## Task description
Restate word for word the lines of the records below, starting at the line that contains "Screen dimensions: 1024x532" and ending at the line that contains "Task: Click the QR code in top right corner", with both of those lines included and nothing else.

##### Data in this exercise #####

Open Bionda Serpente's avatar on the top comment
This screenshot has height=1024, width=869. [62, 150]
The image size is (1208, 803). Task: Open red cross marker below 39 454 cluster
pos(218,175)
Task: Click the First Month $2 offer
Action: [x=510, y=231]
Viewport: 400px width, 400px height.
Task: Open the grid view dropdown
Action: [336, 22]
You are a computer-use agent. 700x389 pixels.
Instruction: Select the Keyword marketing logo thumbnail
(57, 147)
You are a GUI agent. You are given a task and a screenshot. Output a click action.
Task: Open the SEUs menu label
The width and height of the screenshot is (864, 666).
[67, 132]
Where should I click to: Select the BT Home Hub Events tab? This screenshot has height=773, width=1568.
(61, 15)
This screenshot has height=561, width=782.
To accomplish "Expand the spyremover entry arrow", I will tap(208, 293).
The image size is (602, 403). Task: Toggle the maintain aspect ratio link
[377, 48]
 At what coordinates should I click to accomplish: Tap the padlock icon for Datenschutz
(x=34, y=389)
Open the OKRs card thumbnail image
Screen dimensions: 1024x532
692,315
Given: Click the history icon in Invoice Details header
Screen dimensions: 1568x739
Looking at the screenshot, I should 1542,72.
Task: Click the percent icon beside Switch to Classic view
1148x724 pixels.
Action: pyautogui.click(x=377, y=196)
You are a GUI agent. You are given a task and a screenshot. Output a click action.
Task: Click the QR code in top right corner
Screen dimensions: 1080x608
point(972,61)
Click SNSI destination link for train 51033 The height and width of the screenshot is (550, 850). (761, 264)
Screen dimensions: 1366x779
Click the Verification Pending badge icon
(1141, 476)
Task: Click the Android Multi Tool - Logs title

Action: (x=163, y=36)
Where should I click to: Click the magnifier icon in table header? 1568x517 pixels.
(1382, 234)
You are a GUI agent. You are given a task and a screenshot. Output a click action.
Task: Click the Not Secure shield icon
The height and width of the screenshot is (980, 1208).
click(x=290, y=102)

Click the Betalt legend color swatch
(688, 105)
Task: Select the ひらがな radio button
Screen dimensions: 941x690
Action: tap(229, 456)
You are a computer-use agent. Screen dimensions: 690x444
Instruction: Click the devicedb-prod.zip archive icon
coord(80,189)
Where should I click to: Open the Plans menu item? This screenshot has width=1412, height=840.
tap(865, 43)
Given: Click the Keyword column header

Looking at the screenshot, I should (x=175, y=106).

#####

## Solution for this task
Screen dimensions: 1024x532
692,315
Given: Click the history icon in Invoice Details header
Screen dimensions: 1568x739
Looking at the screenshot, I should 1542,72.
Task: Click the percent icon beside Switch to Classic view
1148x724 pixels.
Action: pyautogui.click(x=377, y=196)
You are a GUI agent. You are given a task and a screenshot. Output a click action.
Task: Click the QR code in top right corner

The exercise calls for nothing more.